Ainsi, le 13e jour du deuxième mois de l’année 940, Hidesato et Sadamori chevauchèrent en Shimōsa à la tête d’une armée renforcée par de nouvelles recrues. Le jour même, Masakado fit son dernier appel aux armes, donnant pour rendez-vous un endroit proche de sa résidence d’Iwai. Le lendemain matin, Masakado arriva à son point de rencontre, mais seulement 197 personnes[117] répondirent à son appel, et certaines décidèrent de ne pas rester à ses côtés. Masakado fit alors un choix : une fin glorieuse plutôt que la fuite et le secret.
Il conduit ses hommes dans les plaines au nord de la rivière Tone, près de sa résidence Iwai, les positionna dos à une colline protectrice et attendit ses ennemis. Ces derniers le trouvèrent dans l’après-midi, entre 13 et 15h.
Masakado avait bien sélectionné le lieu de son dernier combat : ses ennemis faisaient face à un vent violent qui soufflait depuis le sud. Le vent était si puissant qu’il aurait renversé les boucliers des deux côtés du terrain, mais cela nuisait plus à Hidesato et Sadamori qu’à Masakado.

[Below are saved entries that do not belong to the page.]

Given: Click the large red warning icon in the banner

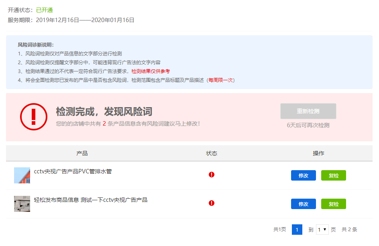Looking at the screenshot, I should pyautogui.click(x=33, y=117).
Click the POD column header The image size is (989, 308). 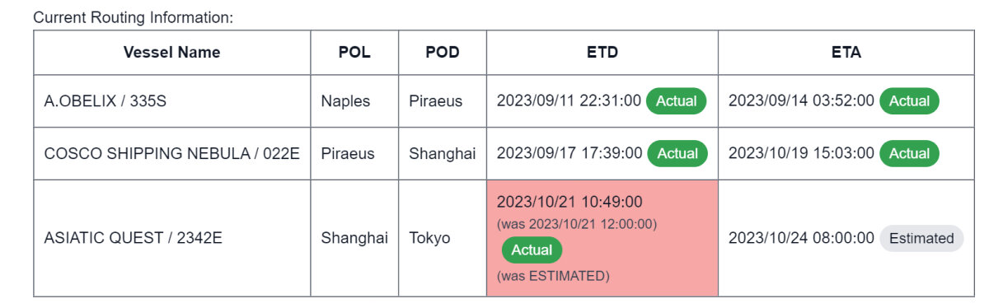[443, 53]
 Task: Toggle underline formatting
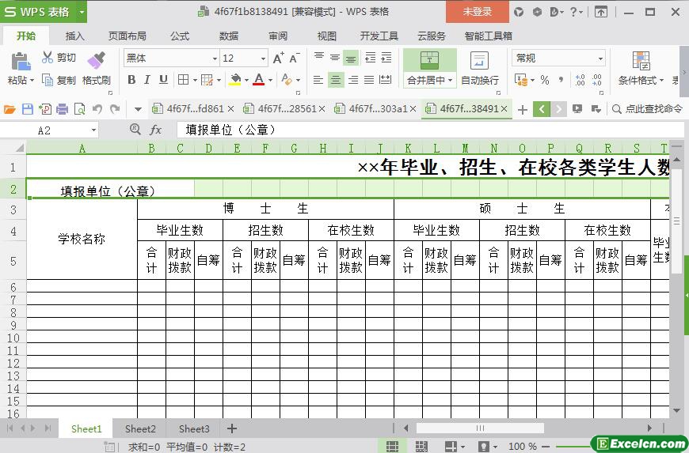(163, 80)
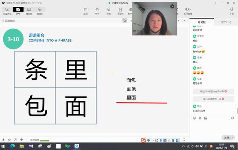This screenshot has width=238, height=150.
Task: Close the teacher webcam video
Action: tap(172, 6)
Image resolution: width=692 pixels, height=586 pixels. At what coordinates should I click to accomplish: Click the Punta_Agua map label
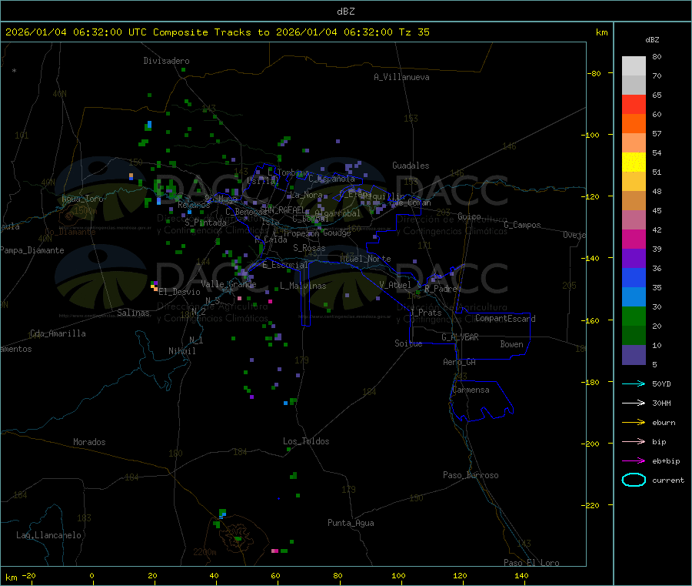[351, 523]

Cependant, compte tenu de son infériorité numérique conséquente, Masakado ne pouvait tenir longtemps en position défensive. Ses ennemis auraient bien plus aisément pu rester derrière leurs lignes de boucliers en tirant des volées de flèches si le vent ne les en empêchait pas. Profitant de son seul avantage, Masakado lança une charge. La poussière soulevée par les montures s’ajouta alors aux flèches tirées par ses hommes.

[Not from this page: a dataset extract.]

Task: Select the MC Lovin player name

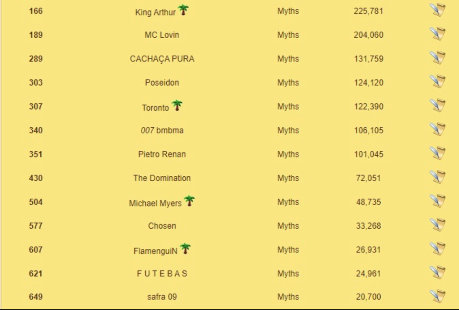Action: tap(162, 35)
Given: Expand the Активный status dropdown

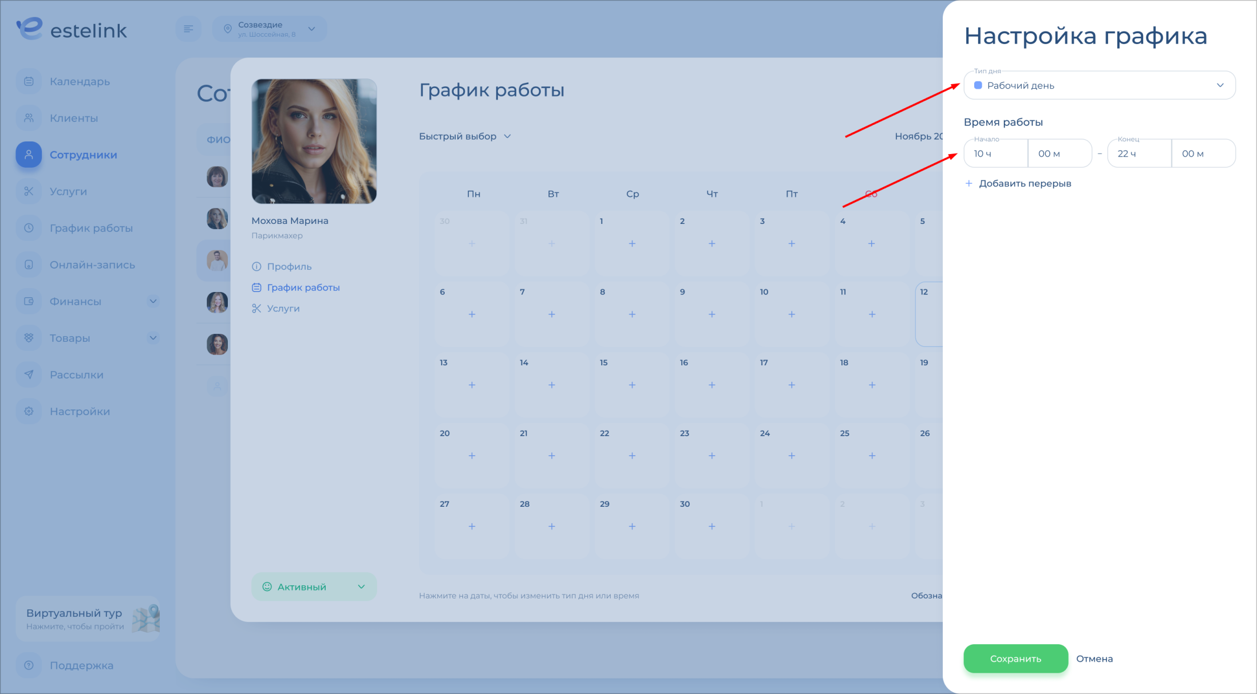Looking at the screenshot, I should [314, 587].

Le centre des troupes de Sadamori se replia pour se regrouper et contre-attaquer. Cependant, Masakado n’était pas sur le point de céder l’offensive. Ses guerriers chargèrent dans la brèche qui venait de s’ouvrir, abattant plus de 80 hommes. La plupart des 300 et quelques autres guerriers ennemis s’enfuirent et se précipitèrent en arrière sans but. Masakado avait alors une victoire extraordinaire à sa portée, mais il commit une erreur fatale.
Après avoir chassé sur quelques mètres les troupes adverses en fuite, il se retourna vers le corps principal de son armée. Néanmoins, il était désormais sous le vent et coupé de sa position d’origine par Hidesato, Sadamori et les quelques guerriers restants qui n’avaient pas abandonné leur position. Il reçut alors la « punition divine »[118] : il fut tué d’une flèche[119].
Environ la moitié des hommes de Masakado périrent avec lui lors de cette bataille. Les survivants s’enfuirent et certains d’entre eux furent poursuivis et tués ou exécutés[120]. La campagne militaire était terminée.
Le Conseil d’État reçut d’un messager la nouvelle de la mort de Masakado le 25e jour du deuxième mois de l’année 940[121]. Néanmoins, le lendemain, une autre nouvelle bien plus inquiétante arrivait : Masakado, suivi de 13 000 hommes, serait en route pour envahir les provinces de Mutsu et de Dewa ! De nombreuses rumeurs se mirent à courir à la capitale et la panique s’installait.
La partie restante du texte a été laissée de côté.